-- THE DATA follows --
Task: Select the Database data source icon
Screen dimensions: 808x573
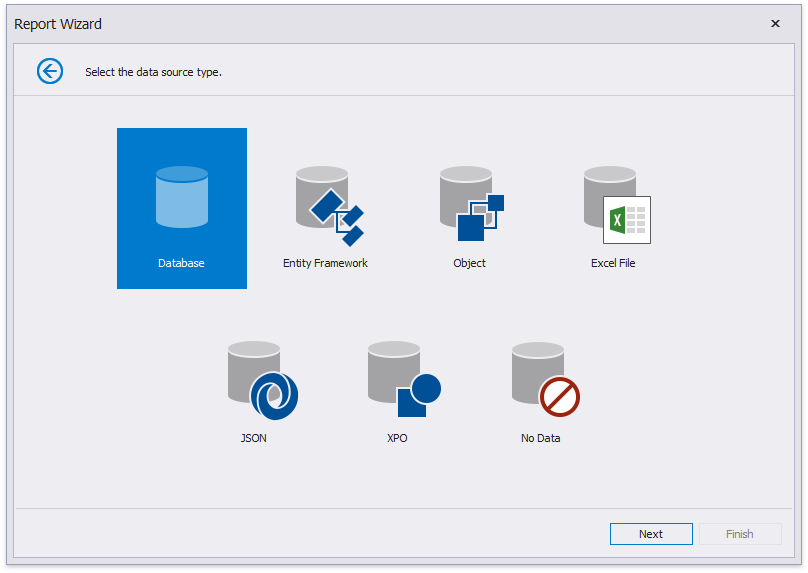Action: [x=182, y=198]
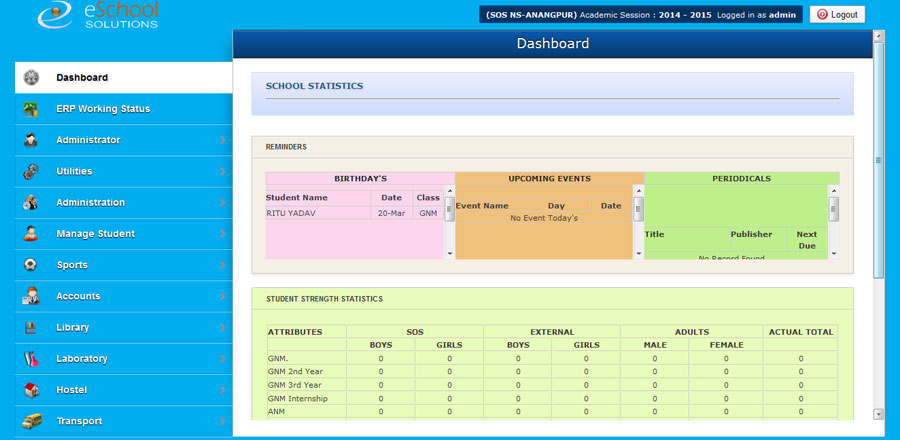Click the Administrator person icon
The width and height of the screenshot is (900, 440).
coord(31,140)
-- THE DATA concluded --
:: WHAT THE TASK REQUIRES ::
Pictures stay out; everything else in the listing above gets repeated exactly.

:: EXERCISE RESULT ::
Task: Select the Database data source icon
Screen dimensions: 808x573
Action: [x=182, y=198]
Click the Administrator person icon
The width and height of the screenshot is (900, 440).
coord(31,140)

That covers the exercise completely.